(SUPPLIED MATERIAL Opens)
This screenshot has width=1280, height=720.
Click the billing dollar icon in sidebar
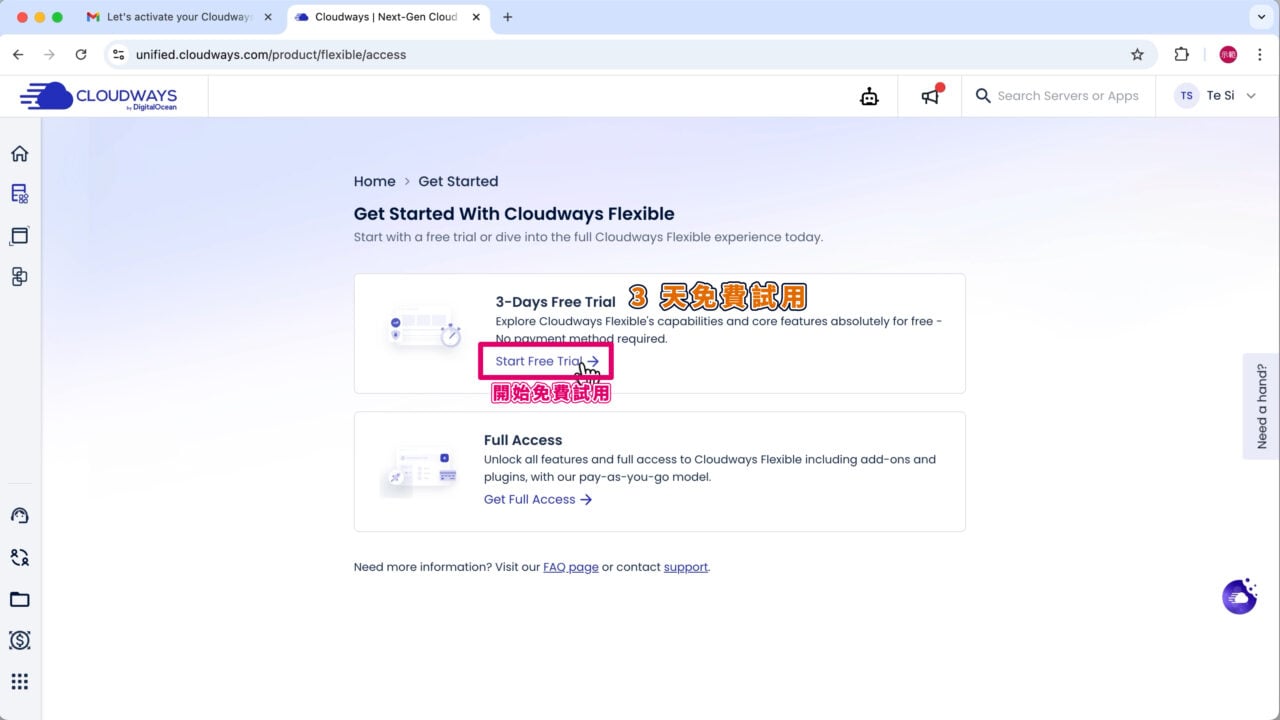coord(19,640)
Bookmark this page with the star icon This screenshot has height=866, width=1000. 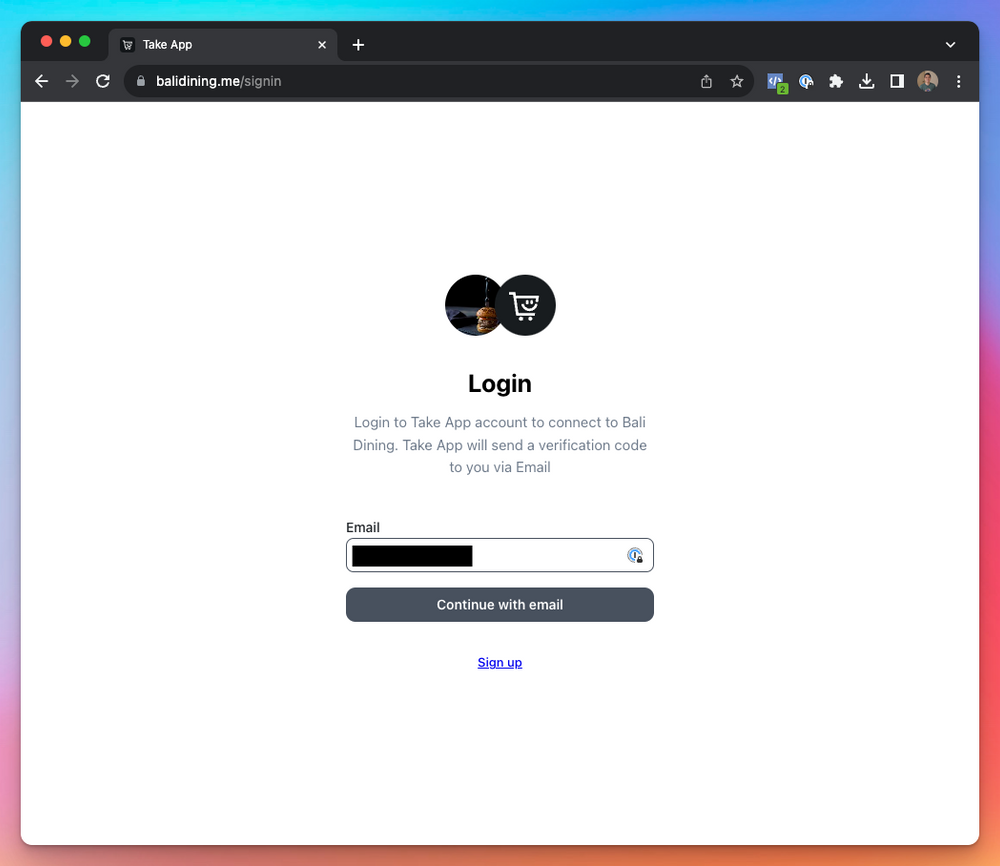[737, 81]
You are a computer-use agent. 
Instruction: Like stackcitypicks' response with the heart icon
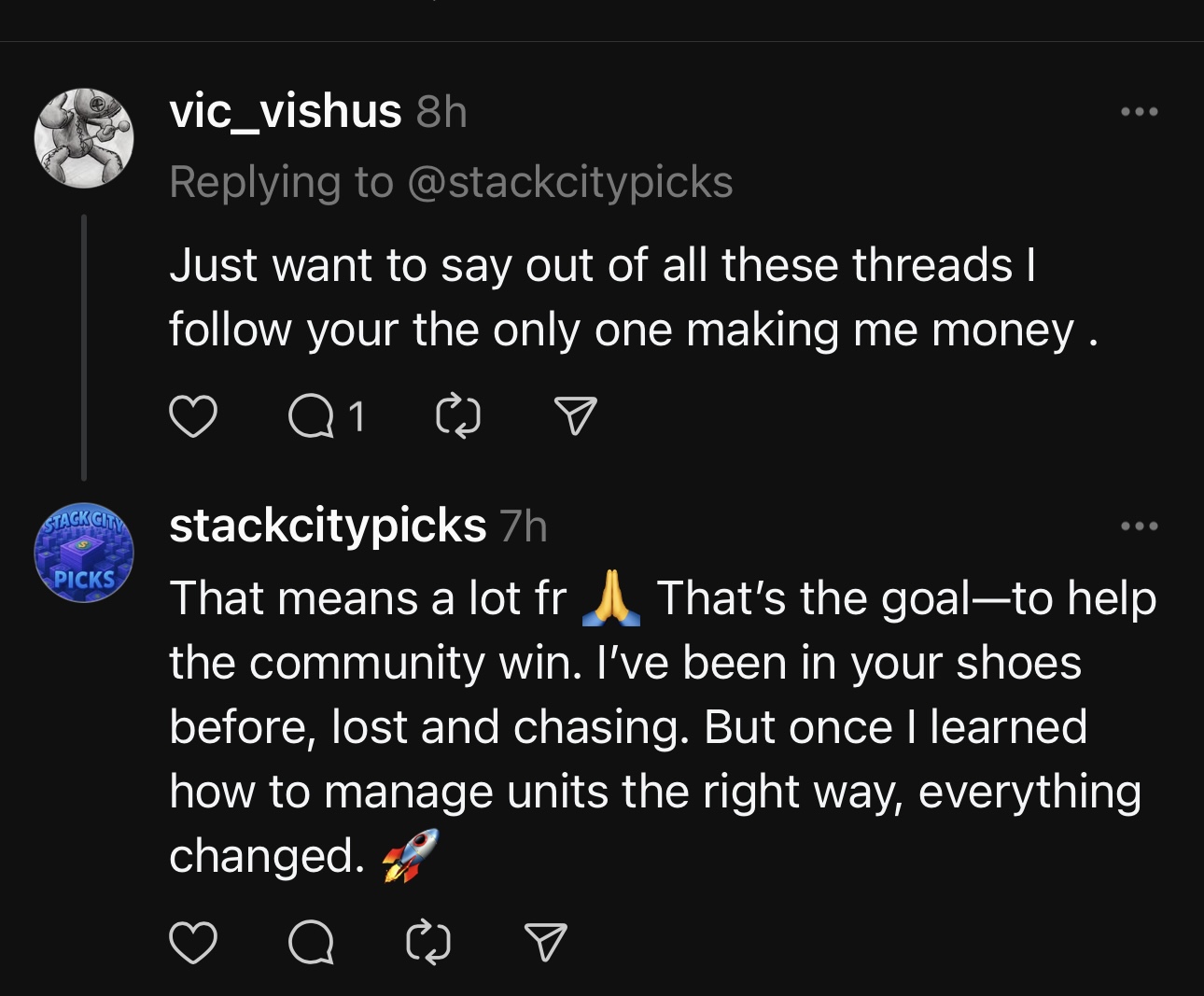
(SUPPLIED MATERIAL Closes)
§ YOUR GOAL
Your output should be exactly the lines of the records above from the one with "You are a computer-use agent." through the last, both ends included, with pictures excluded.

§ ANSWER TO THE EXERCISE
You are a computer-use agent. 
Instruction: Like stackcitypicks' response with the heart icon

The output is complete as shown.